Inept and non-professional drafting of contracts is an open invitation to employment disputes. That was certainly so in a case where a property manager’s contract left substantial room for doubt as to whether he was employed or self-employed.
The man was, under the terms of a written contract, for many years engaged by a company to provide site management services in relation to two blocks of flats. He lodged Employment Tribunal (ET) proceedings against the company but, in order to succeed in his claim, he first had to establish that he was employed, within the meaning of Section 230(1) of the Employment Rights Act 1996 (ERA).
He pointed out, amongst other things, that the contract granted him the right to 28 days’ paid annual leave. The company provided him with most of the tools he needed to do his job and had honoured the contractual requirement to give him 30 days’ notice of termination. He was provided with a company mobile phone and the contract was silent as to whether he was entitled to substitute someone else to perform his role.
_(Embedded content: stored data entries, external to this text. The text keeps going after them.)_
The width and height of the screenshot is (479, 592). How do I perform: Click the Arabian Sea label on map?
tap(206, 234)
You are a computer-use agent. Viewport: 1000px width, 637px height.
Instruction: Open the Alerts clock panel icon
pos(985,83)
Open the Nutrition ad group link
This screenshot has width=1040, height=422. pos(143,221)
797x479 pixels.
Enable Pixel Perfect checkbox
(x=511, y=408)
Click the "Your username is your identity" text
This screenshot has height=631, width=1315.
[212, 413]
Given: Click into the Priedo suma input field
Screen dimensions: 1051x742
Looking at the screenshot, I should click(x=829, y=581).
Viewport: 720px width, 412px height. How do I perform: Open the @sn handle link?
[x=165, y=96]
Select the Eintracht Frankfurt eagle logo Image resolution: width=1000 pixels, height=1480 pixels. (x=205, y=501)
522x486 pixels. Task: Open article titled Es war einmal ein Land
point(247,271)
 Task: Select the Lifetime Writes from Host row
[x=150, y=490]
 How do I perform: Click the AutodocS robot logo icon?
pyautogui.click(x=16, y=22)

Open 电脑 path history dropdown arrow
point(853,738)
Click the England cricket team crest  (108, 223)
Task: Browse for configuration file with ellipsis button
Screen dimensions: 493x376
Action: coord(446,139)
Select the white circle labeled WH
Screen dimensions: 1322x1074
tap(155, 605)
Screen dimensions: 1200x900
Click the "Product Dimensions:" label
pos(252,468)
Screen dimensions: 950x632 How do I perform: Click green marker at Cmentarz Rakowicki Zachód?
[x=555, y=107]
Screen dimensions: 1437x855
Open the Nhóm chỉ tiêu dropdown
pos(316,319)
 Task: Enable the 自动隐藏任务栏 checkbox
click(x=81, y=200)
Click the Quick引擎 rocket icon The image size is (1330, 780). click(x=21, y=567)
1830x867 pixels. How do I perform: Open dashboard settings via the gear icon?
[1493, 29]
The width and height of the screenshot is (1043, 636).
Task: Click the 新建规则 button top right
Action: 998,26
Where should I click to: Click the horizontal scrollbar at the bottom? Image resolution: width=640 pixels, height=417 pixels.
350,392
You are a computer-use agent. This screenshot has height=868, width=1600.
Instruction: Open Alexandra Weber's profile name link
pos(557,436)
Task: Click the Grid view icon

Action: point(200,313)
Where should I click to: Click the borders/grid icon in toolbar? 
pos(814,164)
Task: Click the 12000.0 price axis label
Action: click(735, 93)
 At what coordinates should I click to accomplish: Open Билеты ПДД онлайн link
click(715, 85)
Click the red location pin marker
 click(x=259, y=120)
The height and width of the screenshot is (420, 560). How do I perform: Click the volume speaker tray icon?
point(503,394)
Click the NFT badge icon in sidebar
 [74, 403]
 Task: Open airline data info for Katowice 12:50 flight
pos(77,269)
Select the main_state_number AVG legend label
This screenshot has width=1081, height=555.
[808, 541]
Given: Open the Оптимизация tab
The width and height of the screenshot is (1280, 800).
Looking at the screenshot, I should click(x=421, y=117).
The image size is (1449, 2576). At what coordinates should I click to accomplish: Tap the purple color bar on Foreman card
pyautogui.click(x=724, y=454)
In arguing that he was nevertheless self-employed, the company emphasised that he invoiced for his work on a monthly basis, that no pension arrangements were made for him and that neither tax nor National Insurance Contributions were deducted from his pay. He had a number of other clients, ran his own sign manufacturing business for a time and enjoyed a wide discretion as to when and how he went about his work.
Ruling on the matter, the ET noted that the contract was poorly drafted without any thought having been given to his status. It did not, for example, deal with many of the particulars of employment required by Section 1 of the ERA. Taken as a whole, it was not consistent with the provisions of a contract of employment.
On the limited evidence available, the ET was not satisfied that the company exercised a sufficient degree of control over him and his work to give rise to an employment relationship. On balance, it found that he was self-employed and in business on his own account. That ruling was fatal to his claim.